Oct. 26, 2010 -- In a Univision radio program that aired Monday, President Obama told the largely Hispanic audience of listeners: "I'm going to keep my promise on immigration reform."
Though White House officials said the president was referring to a broad promise to pass changes in immigration law, activists say Obama already has broken his only explicit immigration promise -- a vow that was made during his run for president, when he was appealing to Latinos for votes.
"What I can guarantee is that we will have in the first year, an immigration bill that I strongly support and that I'm promoting," Obama told interviewer Jorge Ramos in May 2008 during an appearance on a Univision television show.
That never happened. So is Obama going to keep his promise on immigration reform, as he said this week? Activists say he already broke it.
On the airwaves, Republicans are misrepresenting Democrats' records on immigration reform, sometimes with ads that descend into crude caricatures.
In an ad from Republican Sen. David Vitter of Louisiana, a narrator all but blames Rep. Charlie Melancon, D-La., for illegal immigration.
"Charlie Melancon. Thanks to him, we might as well put out a welcome sign for illegal aliens," the ad says as stereotypes of Mexicans are shown. "Melancon voted to make it easier for illegals to get taxpayer-funded benefits and actual welfare checks."
The ad misleadingly uses party-line procedural votes on "motions to recommit" to make the case that Melancon wants to open up the borders, even though the conservative immigration-control group NumbersUSA says that Vitter and Melancon have similar records on the issue, as the Times-Picayune noted.

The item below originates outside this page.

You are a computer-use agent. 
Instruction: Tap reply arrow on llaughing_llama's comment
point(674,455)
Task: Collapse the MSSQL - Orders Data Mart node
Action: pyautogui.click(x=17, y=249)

And then there's the ad made by Nevada Republican Sharron Angle's campaign against Senate Majority Leader Harry Reid, D-Nev.
'Special Tax Breaks to Illegal Aliens': Not
"He votes to give special tax breaks to illegal aliens and to give illegals Social Security benefits," the ad says.
Factcheck.org says both charges are false.
For their part, Democrats have sought to portray their GOP opponents as espousing conservative positions they don't actually hold.
In a Web ad, Florida Democratic Senate candidate Kendrick Meek says that Republican Marco Rubio backs "solo Ingles" or English-only, but Politifact rates that charge false.
In a Univision debate last month, Rubio said he supported immigrations learning English but "that doesn't mean English only."
In California, Democratic gubernatorial candidate Jerry Brown is running a Spanish radio ad telling listeners that his GOP rival Meg Whitman supports Arizona's immigration law -- which requires police to inquire about the immigration status of anyone they suspect of being in the U.S. illegally -- but she doesn't.
"I have said I was not for the Arizona law," Whitman said. "If such a law came to me, I would veto it."
Just because you make a false charge in another language doesn't make it any less false.